*Aim of the exercise*: For the entries below, the expected answer is the line with "Log in (371, 13)", the line with "August 23, Sunday, Read", and every line between them, exactly as written, and nothing more.

*Stored data*:
►

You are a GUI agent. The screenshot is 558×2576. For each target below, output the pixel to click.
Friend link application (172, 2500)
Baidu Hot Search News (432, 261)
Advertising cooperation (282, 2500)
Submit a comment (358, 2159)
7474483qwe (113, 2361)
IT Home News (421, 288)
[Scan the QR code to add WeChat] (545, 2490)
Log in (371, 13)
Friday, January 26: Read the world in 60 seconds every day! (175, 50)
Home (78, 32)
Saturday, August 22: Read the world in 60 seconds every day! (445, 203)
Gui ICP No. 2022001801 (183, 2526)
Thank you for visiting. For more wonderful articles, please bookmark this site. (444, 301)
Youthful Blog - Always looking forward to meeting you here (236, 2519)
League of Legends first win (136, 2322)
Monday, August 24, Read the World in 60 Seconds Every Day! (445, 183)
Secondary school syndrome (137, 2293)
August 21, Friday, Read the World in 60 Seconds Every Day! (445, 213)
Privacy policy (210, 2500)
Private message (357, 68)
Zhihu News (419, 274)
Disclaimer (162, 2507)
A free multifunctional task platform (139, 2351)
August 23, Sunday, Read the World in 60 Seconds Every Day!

◄
►

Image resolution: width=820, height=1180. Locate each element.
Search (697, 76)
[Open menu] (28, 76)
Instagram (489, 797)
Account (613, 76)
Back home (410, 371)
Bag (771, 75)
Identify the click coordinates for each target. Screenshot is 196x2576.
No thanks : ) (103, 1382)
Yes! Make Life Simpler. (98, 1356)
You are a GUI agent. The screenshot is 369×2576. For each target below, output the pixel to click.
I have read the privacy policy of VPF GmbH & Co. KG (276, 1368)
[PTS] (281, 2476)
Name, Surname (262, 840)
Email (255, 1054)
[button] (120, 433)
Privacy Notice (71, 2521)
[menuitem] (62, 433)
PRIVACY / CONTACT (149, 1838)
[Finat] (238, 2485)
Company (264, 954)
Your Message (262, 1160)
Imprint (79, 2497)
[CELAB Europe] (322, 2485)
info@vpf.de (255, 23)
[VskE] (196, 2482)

◄

*Exercise output*:
Log in (371, 13)
Friday, January 26: Read the world in 60 seconds every day! (175, 50)
Home (78, 32)
Saturday, August 22: Read the world in 60 seconds every day! (445, 203)
Gui ICP No. 2022001801 (183, 2526)
Thank you for visiting. For more wonderful articles, please bookmark this site. (444, 301)
Youthful Blog - Always looking forward to meeting you here (236, 2519)
League of Legends first win (136, 2322)
Monday, August 24, Read the World in 60 Seconds Every Day! (445, 183)
Secondary school syndrome (137, 2293)
August 21, Friday, Read the World in 60 Seconds Every Day! (445, 213)
Privacy policy (210, 2500)
Private message (357, 68)
Zhihu News (419, 274)
Disclaimer (162, 2507)
A free multifunctional task platform (139, 2351)
August 23, Sunday, Read the World in 60 Seconds Every Day!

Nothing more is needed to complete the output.